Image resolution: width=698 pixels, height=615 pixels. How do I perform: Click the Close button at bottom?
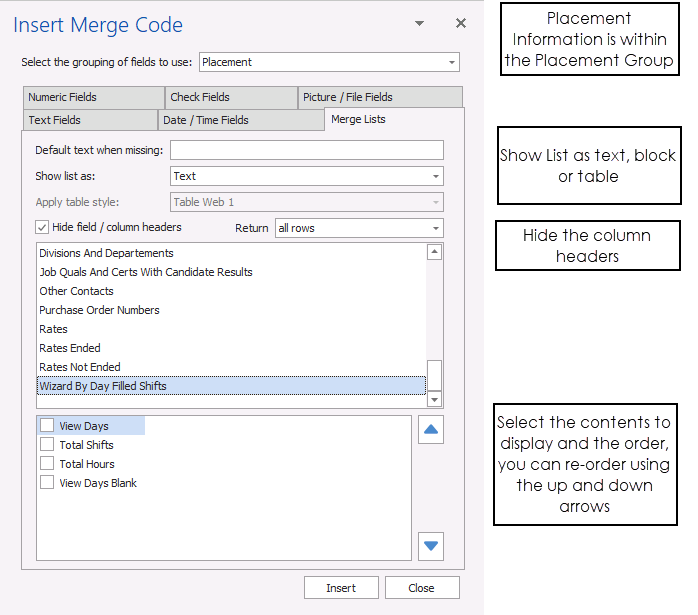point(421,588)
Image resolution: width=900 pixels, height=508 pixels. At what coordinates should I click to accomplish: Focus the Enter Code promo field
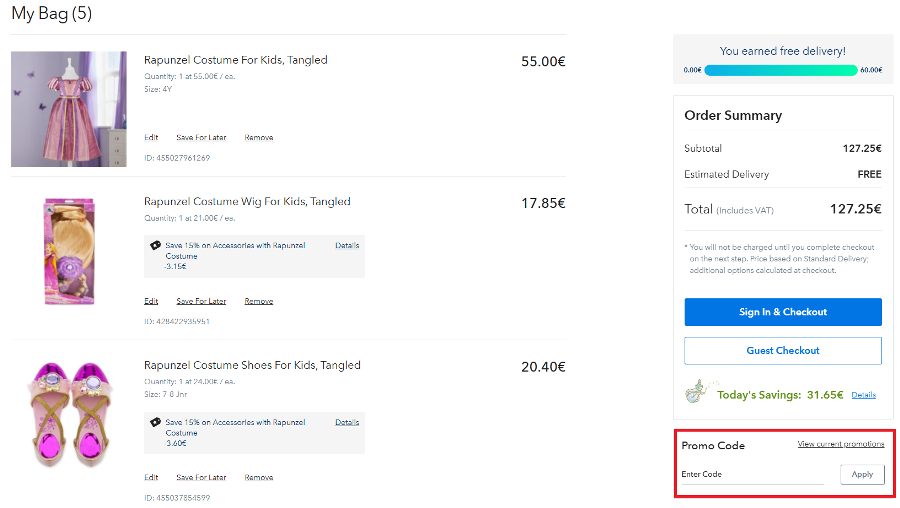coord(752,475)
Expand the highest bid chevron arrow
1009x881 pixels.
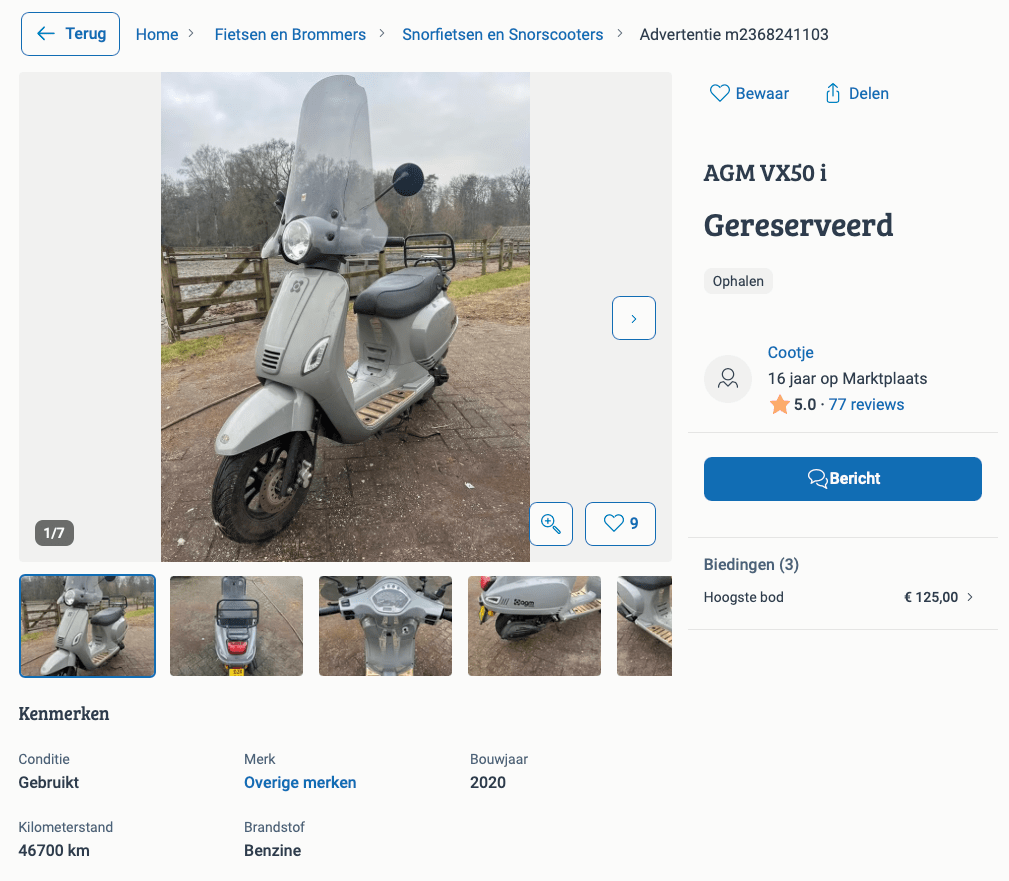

*Instructions to follow*:
Would you write out all of the records exactly, omitting the pictures?

*Result for this exercise*:
Image resolution: width=698 pixels, height=615 pixels. How do I perform: Click the Close button at bottom?
point(421,588)
Image resolution: width=900 pixels, height=508 pixels. At what coordinates should I click to accomplish: Focus the Enter Code promo field
coord(752,475)
Expand the highest bid chevron arrow
1009x881 pixels.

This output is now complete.